Thousands of people in the United States have taken part in a second night of demonstrations in New York and other cities, to protest against a State Grand Jury's decision not to prosecute a white police officer, involved in the death of an unarmed black man.
US civil rights leaders plan summit and march on racial justice
The reaction to Wednesday's decision not to indict officer Daniel Pantaleo for his role in the videotaped confrontation that left 43-year-old Eric Garner dead echoed a wave of outrage.
The anger was sparked nine days earlier by a similar outcome in the fatal shooting of Michael Brown, an unarmed black teenager, by a white policeman in Ferguson, Missouri.
US Attorney General Eric Holder, who already has mounted a civil rights review of the Ferguson shooting yesterday promised a full probe of the New York case.

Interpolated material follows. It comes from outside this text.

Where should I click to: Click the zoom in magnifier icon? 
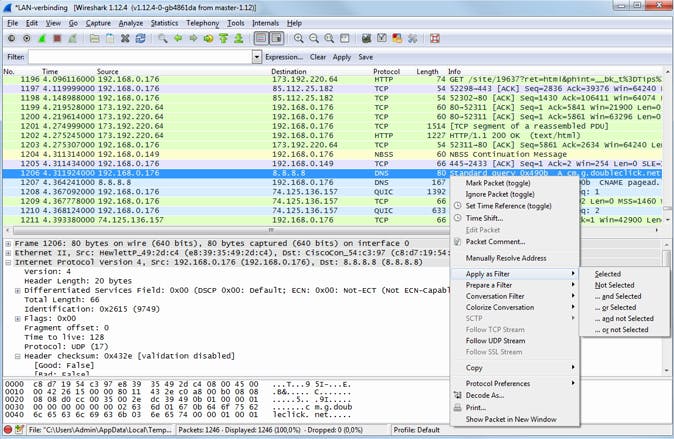pyautogui.click(x=299, y=39)
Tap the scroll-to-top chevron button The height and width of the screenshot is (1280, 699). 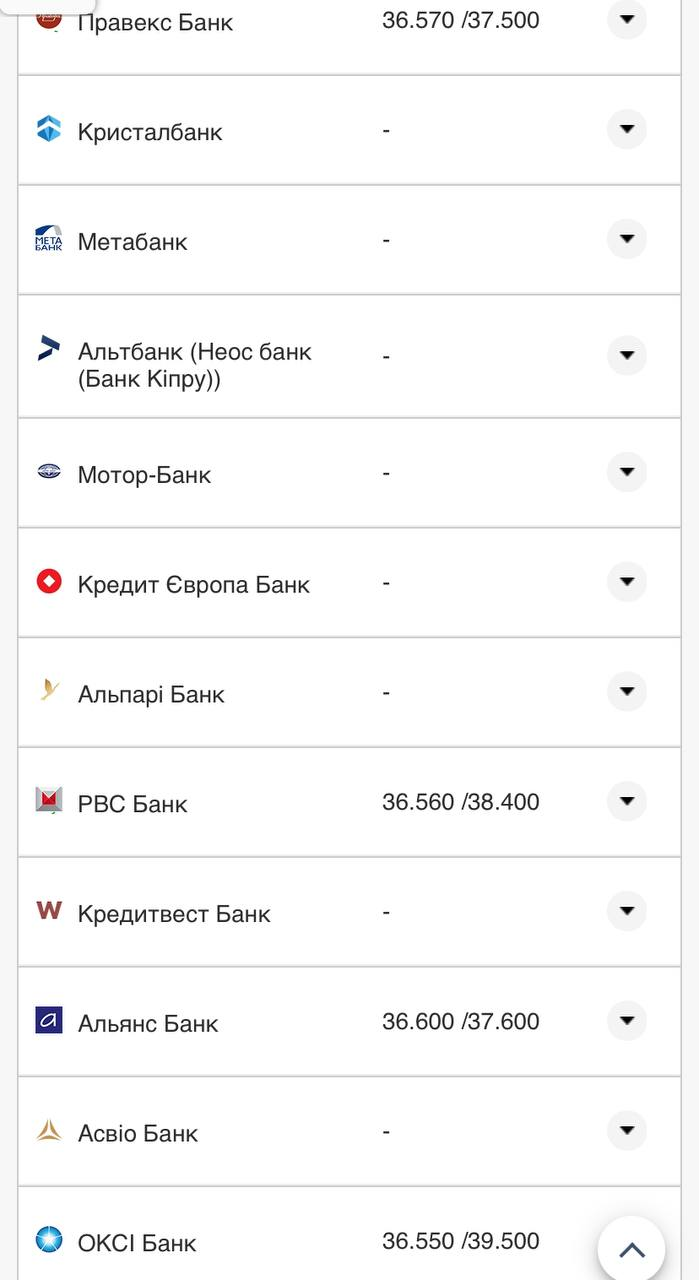point(631,1249)
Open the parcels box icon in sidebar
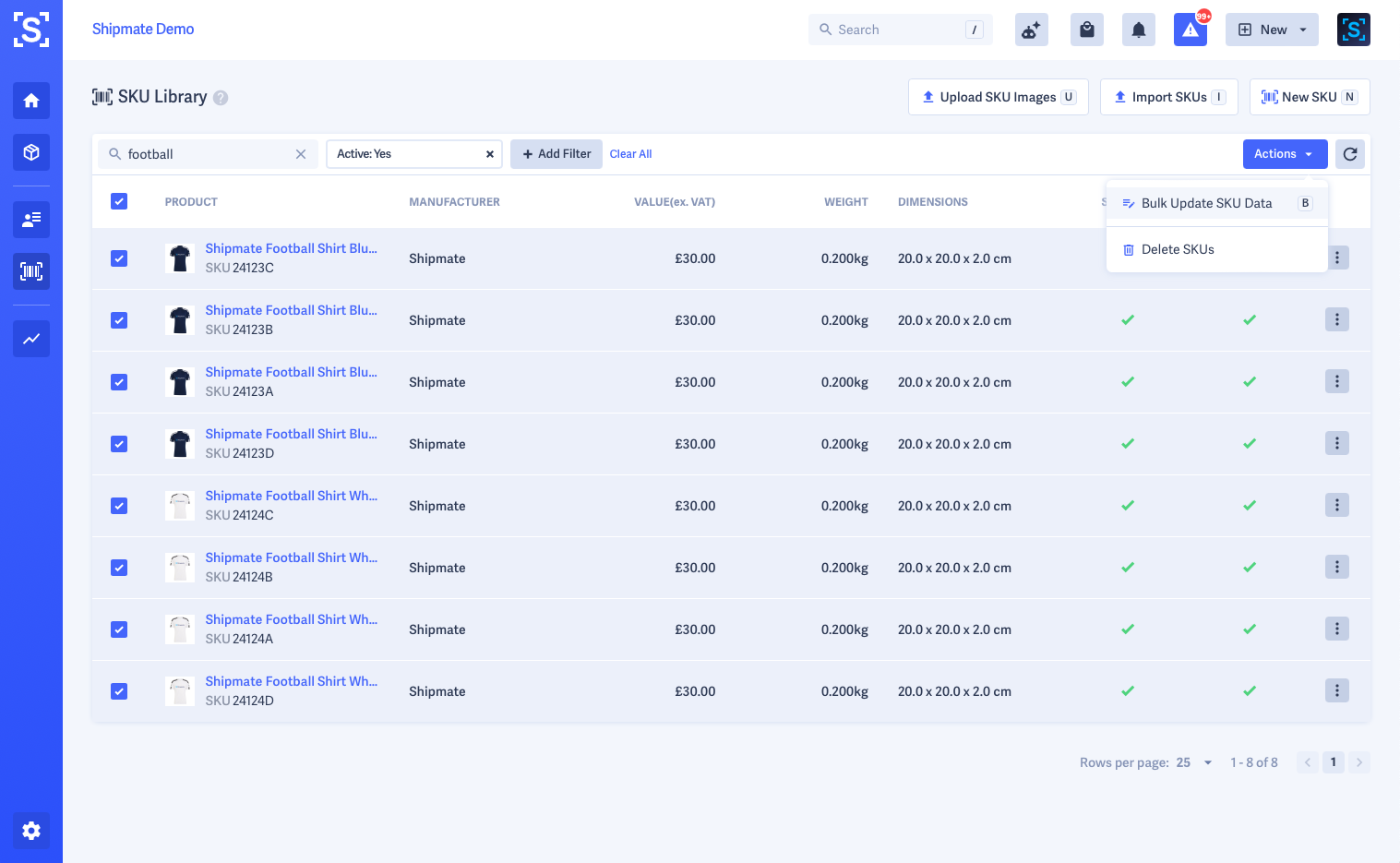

Mr Pantaleo could still face disciplinary action from an internal police investigation, his lawyer said, adding that he expects that process to move quickly and that his client would be exonerated.
A departmental investigation will likely focus on whether Mr Pantaleo employed a chokehold, banned by police department regulations, in restraining Mr Garner as he and other officers sought to arrest him for allegedly selling cigarettes illegally on a footpath in Staten Island in July.
In addition to triggering protests around the country, the New York and Missouri cases have re-ignited debate over a US law enforcement system widely perceived to unfairly target African Americans and other minorities.
Thousands of marchers took to the the streets of Manhattan last night, beginning at the evening rush hour and picking up recruits along the way and bringing traffic to a near standstill.
Tensions rose as a crowd of at least 3,000 congregated in Times Square about an hour before midnight, shouting at police, "Who do you protect?" as hundreds more officers moved in to force protesters to clear the street.
There were a number of arrests but no overt outbursts of violence.
Hours earlier, protesters parading through lower Manhattan staged sporadic sit-ins at intersections before police in riot gear warned them to move on or face arrest.
Most marchers complied, and the atmosphere among the racially mixed crowd was boisterous, upbeat and mostly peaceful.
Yesterday's rallies in New York and elsewhere were generally larger and more numerous than the previous night.
Hundreds took to the streets of the nation's capital, chanting, "No justice, no peace, no racist police," as they passed the Justice Department, neared the White House and headed on to the Washington Monument.
Protesters staged a "die-in" there, sprawling on the roadway to block traffic.
In Minneapolis, dozens of protesters blocked traffic on Interstate 35W, at times marching or lying down in the middle of the highway, escorted by police seeking to keep demonstrators moving.
Protesters in Chicago disrupted traffic on Lake Shore Drive, and a crowd of demonstrators, reported by the Boston Globe to have numbered in the thousands, gathered at the annual holiday tree-lighting ceremony on the Boston Common.
On the west coast, a subway station was closed in Oakland, California, due to a "civil disturbance" there, transit officials said, while a "die-in" across the bay forced authorities to reroute traffic around a portion of San Francisco's famed Market Street.